* **Exercise prompt**
Tally the lines of the listing below in which the string "dropdown" occurs, and give the tally alone.

Data for analysis below:

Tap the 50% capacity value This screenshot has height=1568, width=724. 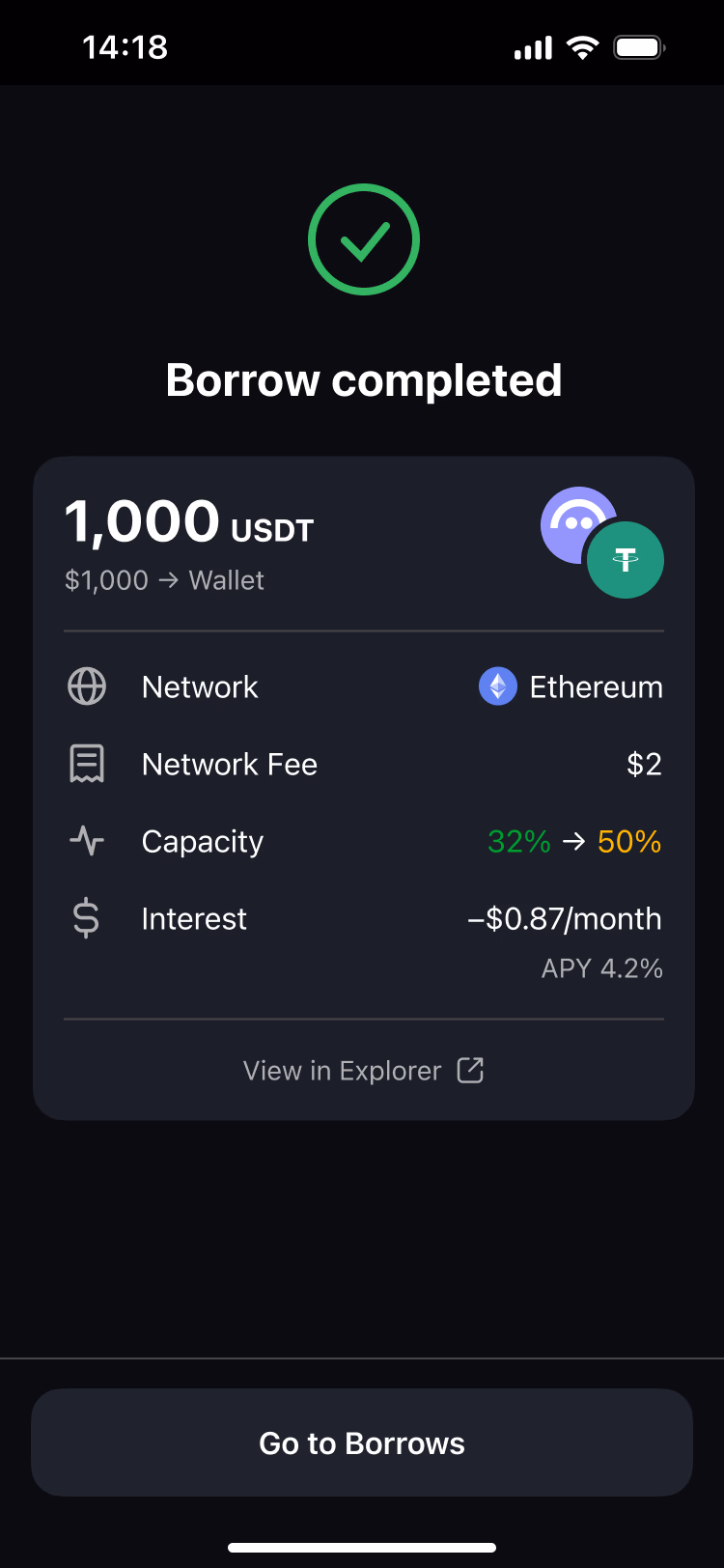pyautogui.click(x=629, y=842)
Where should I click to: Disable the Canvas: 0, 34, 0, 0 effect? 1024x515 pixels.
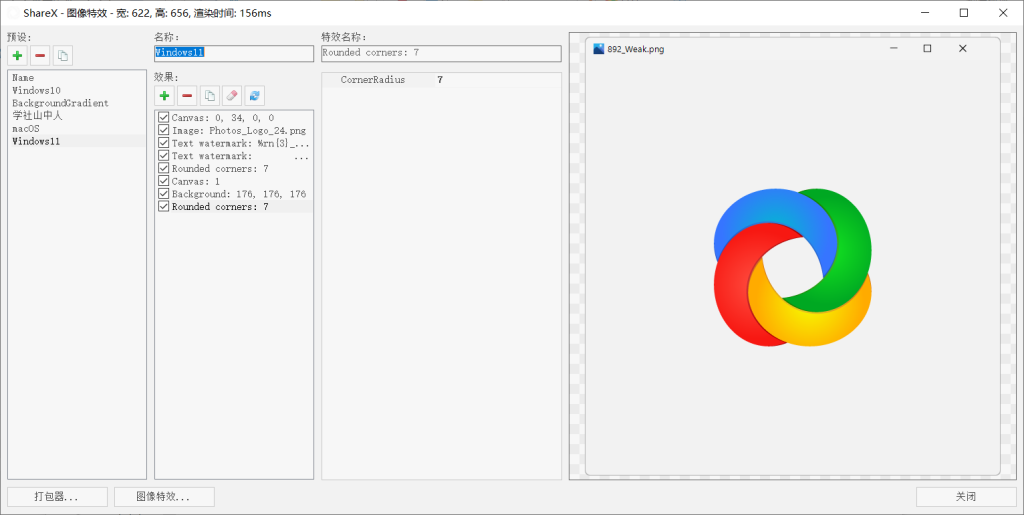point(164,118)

End of Data for analysis.
Data for analysis below:

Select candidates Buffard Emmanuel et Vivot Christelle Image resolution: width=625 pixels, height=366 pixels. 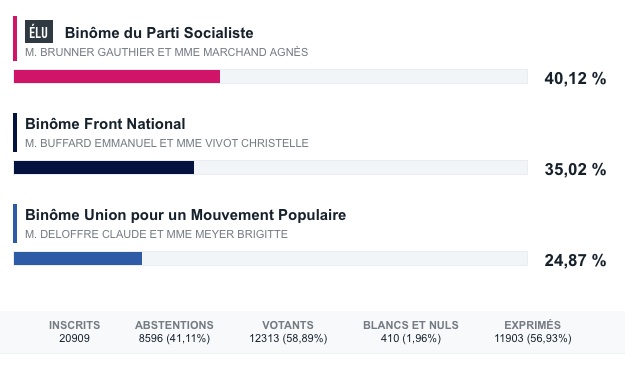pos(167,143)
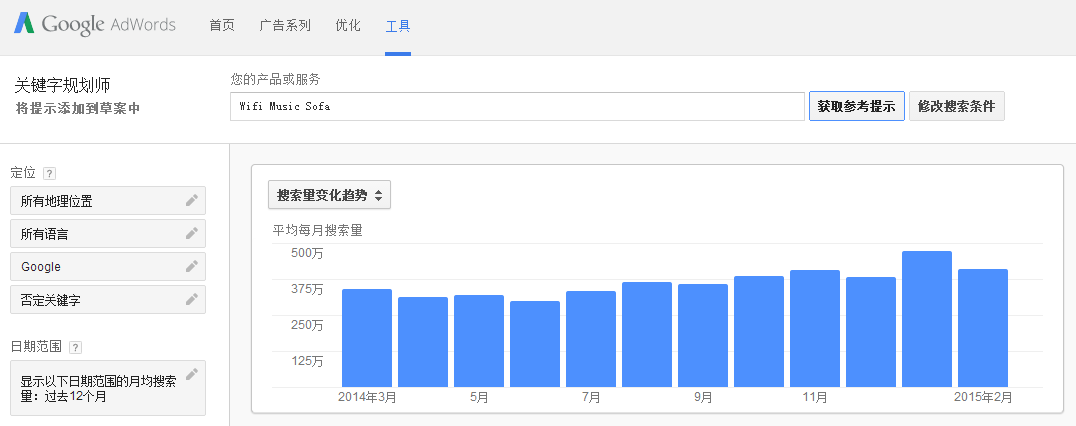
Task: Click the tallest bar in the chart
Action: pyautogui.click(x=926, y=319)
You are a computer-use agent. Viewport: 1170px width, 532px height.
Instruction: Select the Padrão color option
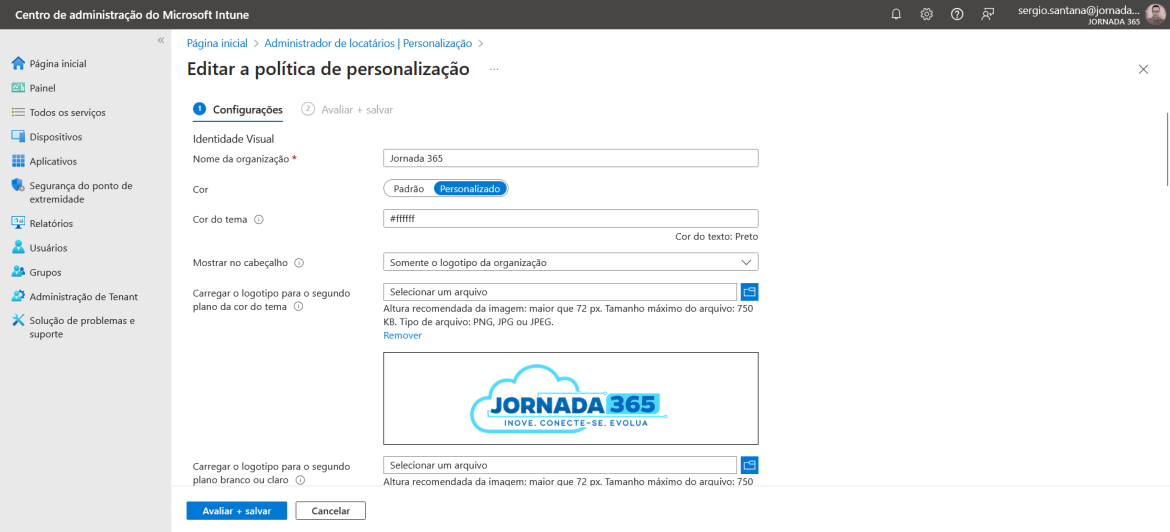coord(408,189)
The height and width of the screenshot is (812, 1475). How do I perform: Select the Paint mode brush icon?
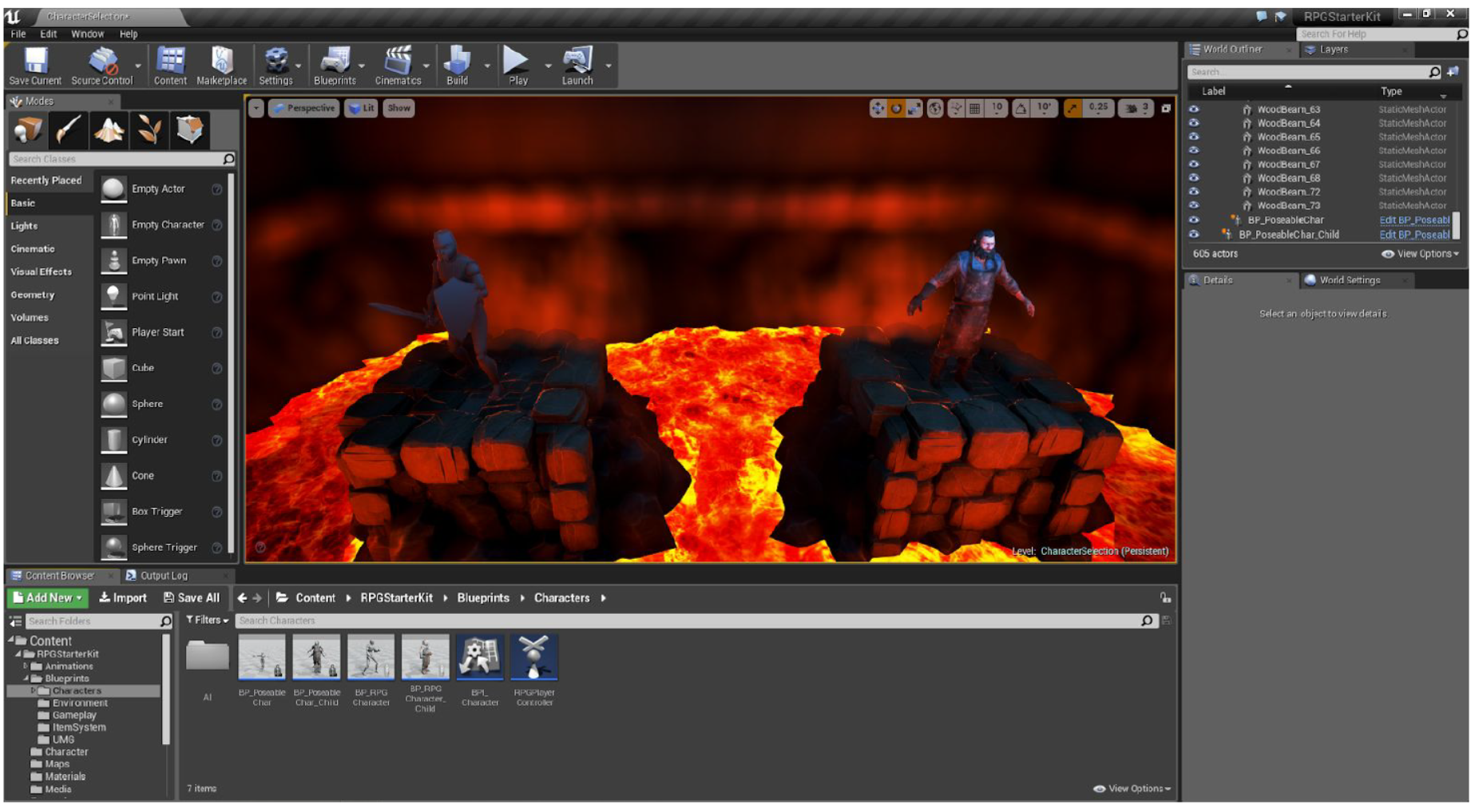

End of Data for analysis.
Data for analysis below:

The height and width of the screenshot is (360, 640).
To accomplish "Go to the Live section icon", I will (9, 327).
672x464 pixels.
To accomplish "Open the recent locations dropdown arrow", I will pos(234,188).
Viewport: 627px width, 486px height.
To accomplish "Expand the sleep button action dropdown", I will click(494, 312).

End of Data for analysis.

* **Result for this task**
2